A new thought occurred to Garth. Even if Stevens were dead, the Hermes might yield some clue that would be sufficient to stop Alice's execution and give them another chance.

He knew what he was going to do to the man in the Scotia Salvage Company office. He didn't care. Not all the population of this rotten sinkhole put together added up to Alice Webster. He would cheerfully have shot them all down, if it meant one single chance for her.

As for himself, he was no diamond-studded hero. He wanted to live. He had a right to live!

Barry Garth put his right hand in his pocket and pushed open the door of the Scotia Salvage Company.

A pungent reek of white Venusian whisky struck his nostrils. The cramped, untidy office was growing dark, but he could see the man who rose from behind the rickety table. He looked into a dark face sunk between tremendous shoulders, with savage gray eyes half-veiled by hair, black, shaggy as that of a bear. Heavy stubble shadowed a square, grim jaw. The man's worn spacemen's kit, wrinkled against a powerful body, was stained and dirty. The tunic was torn open over a black-haired chest.

"There's no job here," growled the man. "And I'm closed for the night." His voice was deep and harsh, with a slight burr.

Garth shook his head.

"I don't want a job," he said.

"Then what do ye want?"

"Your ship," said Garth.

The gun blurred out of his pocket, snapped softly.
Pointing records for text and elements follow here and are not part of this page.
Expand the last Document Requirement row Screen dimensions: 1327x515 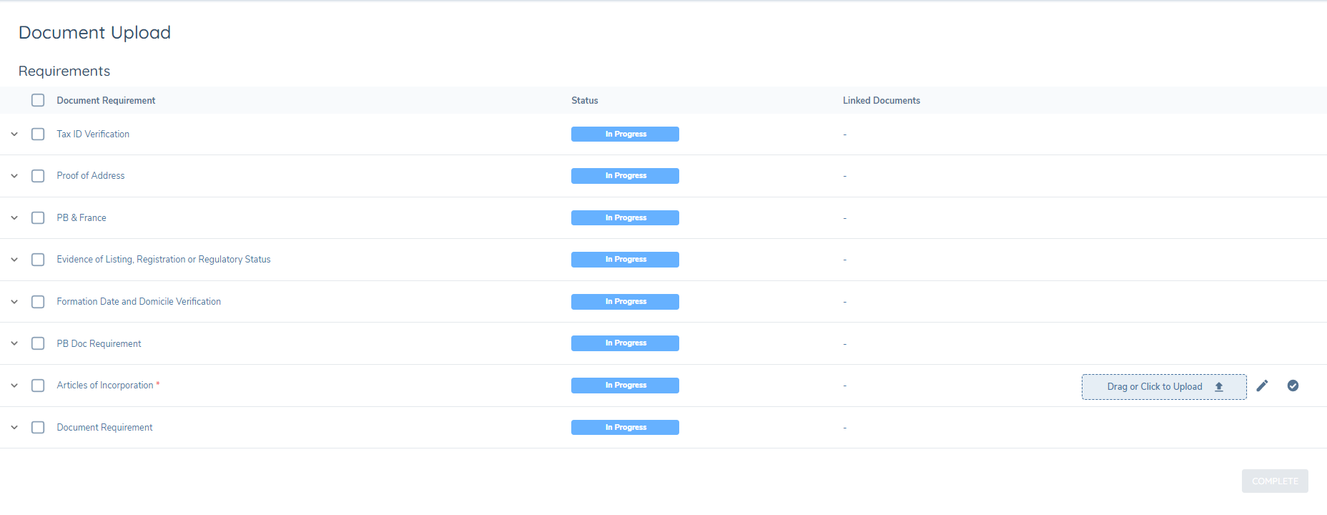[14, 428]
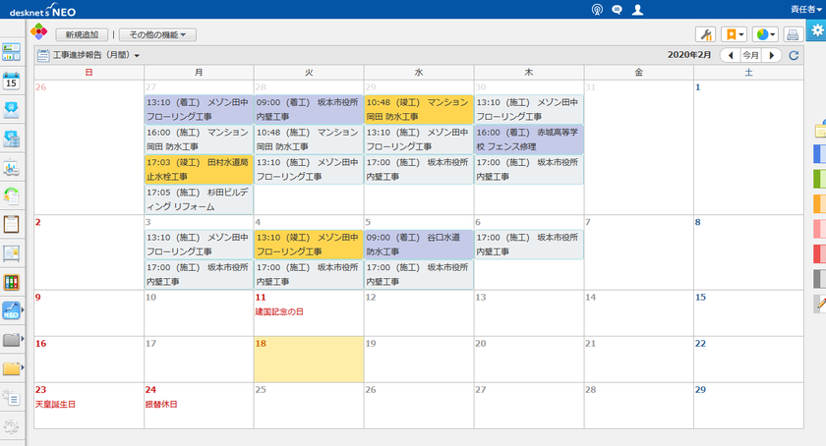Open the user profile icon in header
Image resolution: width=826 pixels, height=446 pixels.
[638, 10]
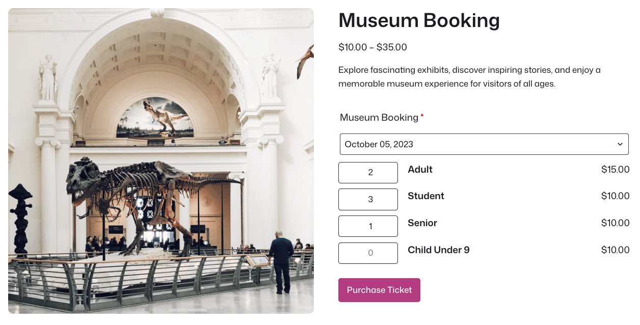Focus the Adult ticket quantity field
Screen dimensions: 640x325
coord(368,173)
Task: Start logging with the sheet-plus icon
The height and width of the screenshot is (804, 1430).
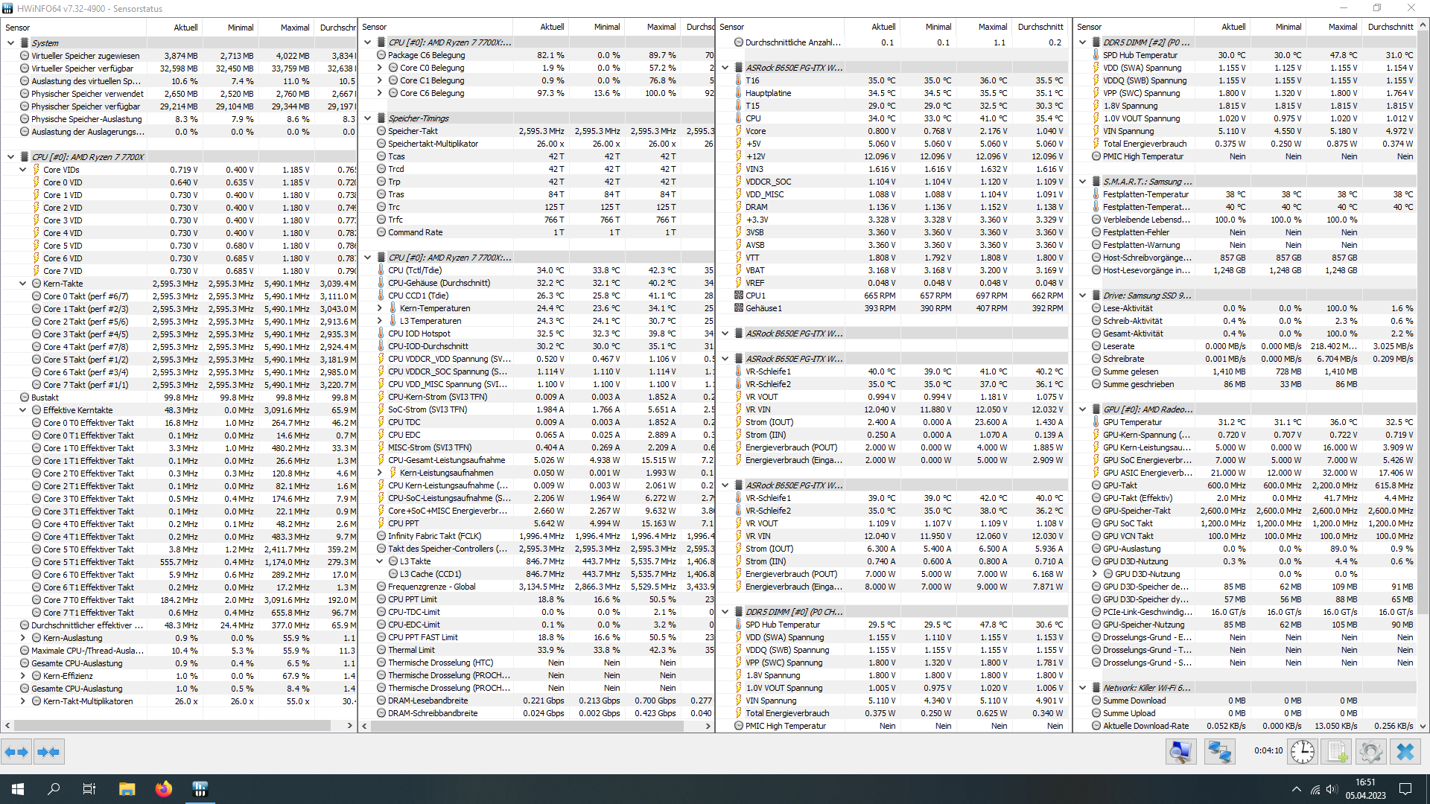Action: pyautogui.click(x=1337, y=752)
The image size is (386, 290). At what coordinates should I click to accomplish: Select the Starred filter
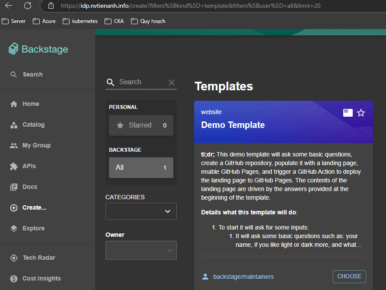click(141, 125)
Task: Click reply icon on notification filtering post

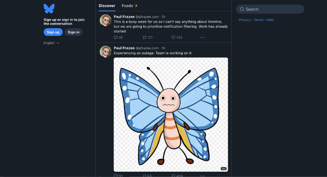Action: [116, 38]
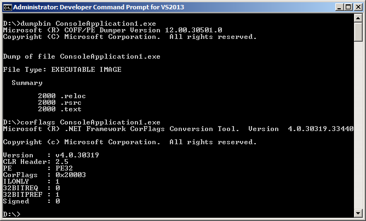Click the vertical scrollbar thumb
366x221 pixels.
(x=358, y=34)
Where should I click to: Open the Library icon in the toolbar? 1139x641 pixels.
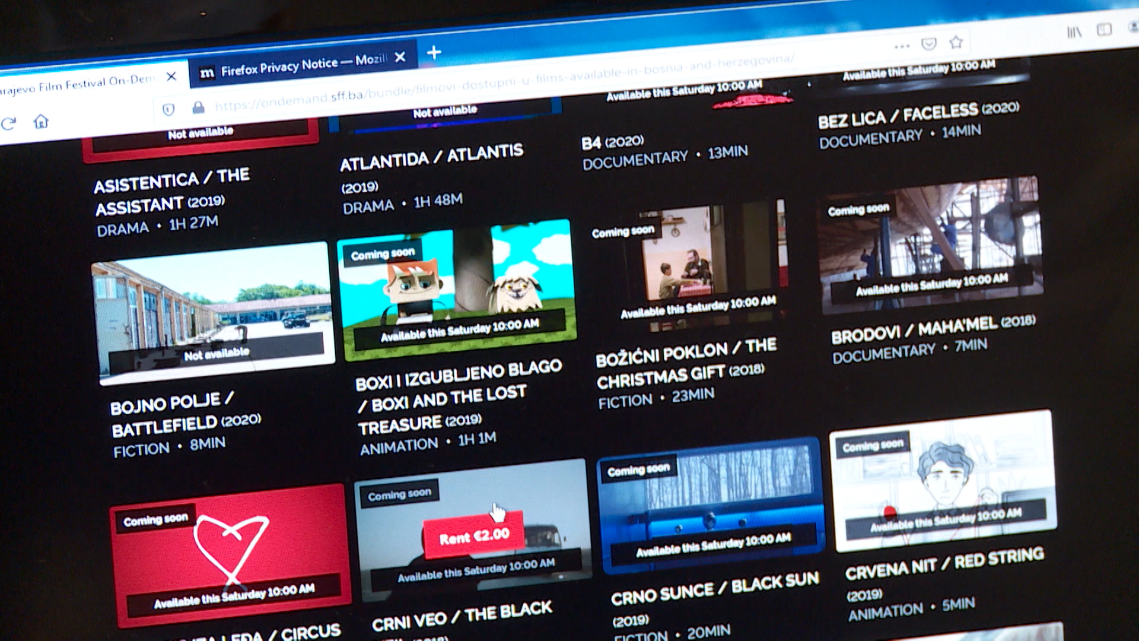(1074, 32)
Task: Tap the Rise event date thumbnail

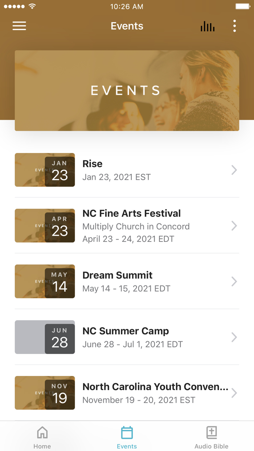Action: pyautogui.click(x=44, y=170)
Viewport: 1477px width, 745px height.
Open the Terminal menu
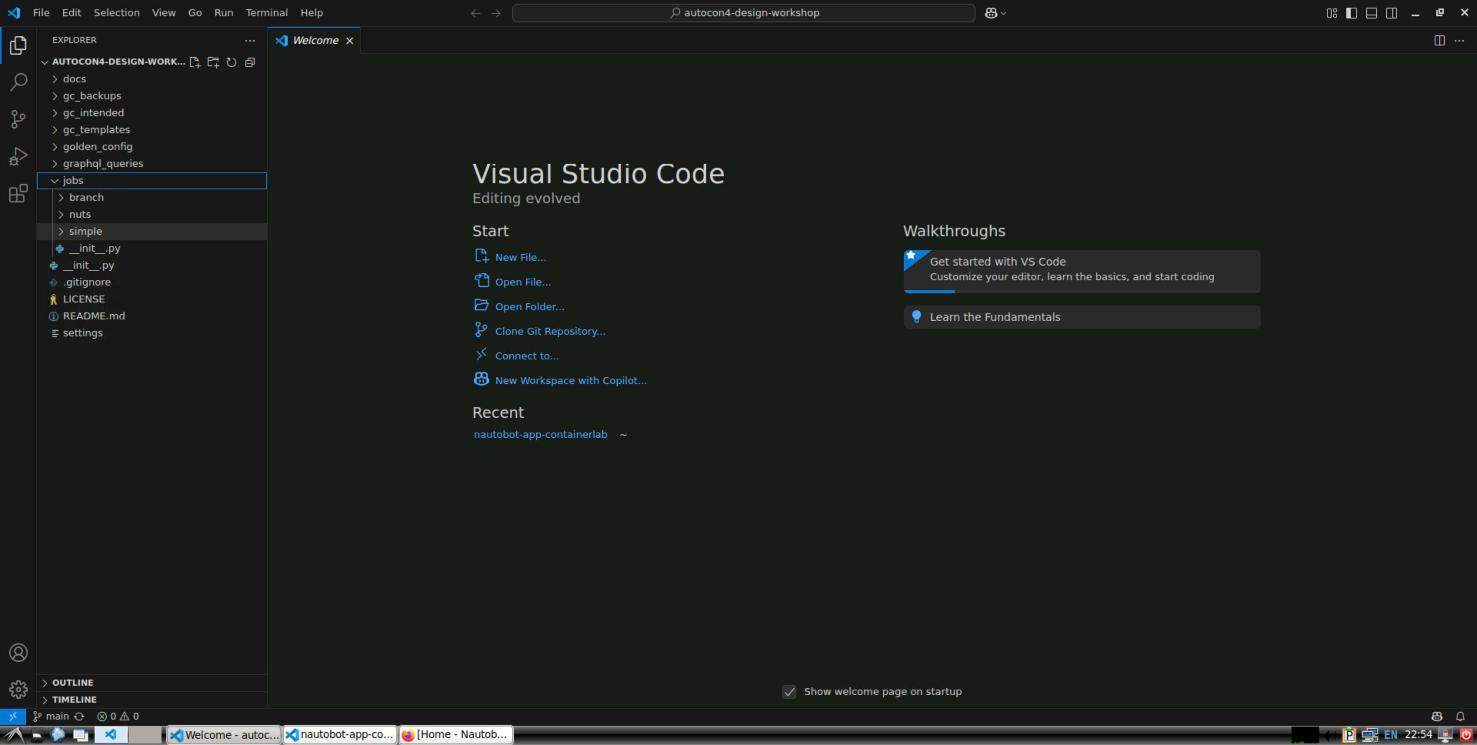266,13
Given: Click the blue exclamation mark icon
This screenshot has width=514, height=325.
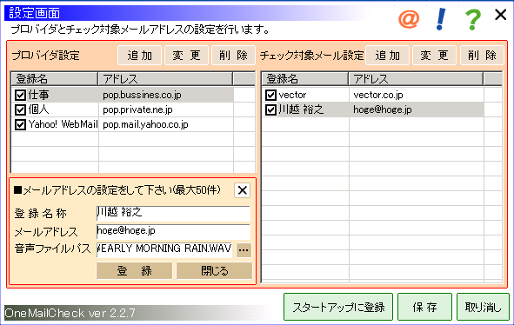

A needle laden with a quick-acting anesthetic caught the man at the base of his hairy throat. Before his startled curse could voice itself, the big Earthman fell.

Barry Garth eased his fall. There was something about that bitter, deep-lined face that seemed familiar, even important, but he couldn't bring the half-memory clear. He knew he'd never seen the man. He shrugged and sat down to wait.

The black, starless night shut down, and it began to rain. Staggering under the big man's weight, Garth ventured out into the deserted landing field. There was no one here but himself and the Scot.

* * *

He found the hangar, opened it with the Scot's keys. There was a squat, ancient salvage tug inside, one of those disreputable pirates of the space lanes, who preyed on misfortune and made ill luck worse. Garth knew these tramp salvage men. They'd give aid, preferably to private ships, and then strip the owner to his underclothes to pay for the service. He had, in his younger days, lost his first ship to just such vultures.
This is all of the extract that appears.